Severe spinal cord injury with associated myelomalacia in both Participant 1 (left) and Participant 2 (right) from T8 and T4/5 injuries, respectively, in midsagittal planes of T2-weighted pre-operative magnetic resonance imaging. Axial slices (bottom) demonstrate minimal remaining spinal cord tissue with corresponding scout lines present on sagittal planes.

FIG. 2.

Surface electromyography (sEMG) during volitional tasks. Left panel shows raw baseline surface EMG during the bilateral ankle flexion and extension maneuver with spinal cord stimulation (SCS) off, and the right panel with SCS on. Appearance of large excursions in sEMG activity reflect voluntarily production of muscle contraction in response to verbal command (Participant 2). We observed recruitment of bilateral gastrocnemius and anterior tibialis without recruitment of the rectus femoris. The electrode configuration is shown to the right of the figure. Current (C) 7 mA, pulse-width (PW) 420 μs, and frequency (F) 100 Hz.

FIG. 3.

Differences in surface electromyography (sEMG) power. Pooled sEMG power between non-stimulation (NS) and stimulation (S) for the first five follow-up appointments for Participant 1 (P1) (A) and Participant 2 (P2) (B) demonstrating the power generated during volitional movement during Non-stimulation and stimulation (Volitional [stim]). The sEMG power for each maneuver during the first five follow-up appointments during NS and S (at intervals of approximately one month) for P1 (C) and P2 (D).
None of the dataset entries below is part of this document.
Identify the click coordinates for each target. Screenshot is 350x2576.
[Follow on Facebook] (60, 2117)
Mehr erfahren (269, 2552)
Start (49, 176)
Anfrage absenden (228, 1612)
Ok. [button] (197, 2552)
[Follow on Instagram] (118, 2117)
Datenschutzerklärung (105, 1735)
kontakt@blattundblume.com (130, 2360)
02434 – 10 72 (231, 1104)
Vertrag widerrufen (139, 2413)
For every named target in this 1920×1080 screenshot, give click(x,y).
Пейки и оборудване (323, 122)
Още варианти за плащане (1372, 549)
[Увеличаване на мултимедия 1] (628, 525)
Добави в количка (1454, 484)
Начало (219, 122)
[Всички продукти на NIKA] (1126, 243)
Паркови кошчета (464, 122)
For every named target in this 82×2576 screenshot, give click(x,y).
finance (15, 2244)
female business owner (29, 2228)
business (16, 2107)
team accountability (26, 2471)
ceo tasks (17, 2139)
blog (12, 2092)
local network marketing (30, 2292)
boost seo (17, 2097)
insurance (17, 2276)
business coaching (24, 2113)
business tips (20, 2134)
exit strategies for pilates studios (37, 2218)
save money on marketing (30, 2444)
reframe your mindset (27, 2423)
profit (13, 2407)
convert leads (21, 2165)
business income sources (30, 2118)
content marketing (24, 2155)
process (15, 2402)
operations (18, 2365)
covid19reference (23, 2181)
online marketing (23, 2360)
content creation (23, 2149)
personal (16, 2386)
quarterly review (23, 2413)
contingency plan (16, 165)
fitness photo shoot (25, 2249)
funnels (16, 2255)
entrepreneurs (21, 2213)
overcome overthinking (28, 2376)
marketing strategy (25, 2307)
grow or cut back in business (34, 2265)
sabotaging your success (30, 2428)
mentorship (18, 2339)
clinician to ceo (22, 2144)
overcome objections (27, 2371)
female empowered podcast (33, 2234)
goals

Stimulator patterns for P1 are shown on the left, and patterns for P2 are shown on the right. In order of visit, P1 used frequencies (F) of 30, 30, 24, 50, and 30 Hz. Pulse-widths (PW) were 420 μs, and currents (C) were 13.5, 16.5, 10, 20, and 16 mA. P2 used frequencies of 30, 100, 30, 40, and 24 Hz. Pulse-width was 420 μs, and currents used were 7.8, 7, 7.5, 7.8, and 9.6 mA. Outliers (>2.7□) are denoted as red crosses. Asterisks denote statistical significance: *p < 0.05, **p < 0.01, ***p < 0.001.

FIG. 4.

Cardiovascular screening. Top: Tilt-table testing at screening for Participant 1 (P1) (A) and Participant 2 (P2) (B). The vertical dotted line indicates the time of tilt preceding the 10 min period. Notice the relative stability in P1 (A) compared with P2 (B). Bottom: Baseline ambulatory blood pressure and heart rate monitoring for 24 h for P1 (C) and P2 (D) with nocturnal hours denoted by gray. Notice the significant difference between P1 (C), who exhibits normal diurnal variation, and P2 (D), who exhibits little diurnal variation. DBP, diastolic blood pressure; SBP, systolic blood pressure; HR, heart rate.

FIG. 5.

Effect of spinal cord stimulation during tilt. (A) Tilt-table testing and stimulation had little effect on blood pressure (BP) for Participant 1 using stimulation for autonomic function (CV Stim). (B) Severe orthostatic hypotension during tilt-table evaluation in Participant 2 after 30 min of 70 degree tilt, acutely managed with application of CV Stim after failure of Sham Stim. Testing took place less than one month post-implantation. CBF (middle cerebral artery cerebral blood flow); dPdt (delta pressure/delta time—a measure of cardiac contractility). (C) Systolic BP changes. Systolic BP during supine rest (Baseline), symptomatic hypotension during tilt (Symptomatic), and steady state stimulation while tilted during three separate follow-up sessions for Participant 2. Stimulator patterns for Participants 1 and 2 are shown next to their respective graphs. Current (C) 5 mA, frequency (F) 50 Hz, pulse-width (PW) 350 μs were used for all electrode configurations.

FIG. 6.

Cognitive changes during tilt and stim. Cognitive performance during orthostatic challenge test in Participant 2 on Digit span (top), Verbal Fluency (bottom left), and Stroop (bottom right) between hypotensive episode and CV stimulation demonstrating improved cognitive function. Lower scores on the Stroop test are representative of increased cognitive function. Control, no stimulation. Stimulation, stimulator pattern shown on the right. Current (C) = 5 mA, frequency (F) 50 Hz, pulse-width (PW) = 350 μs were used for all electrode configurations.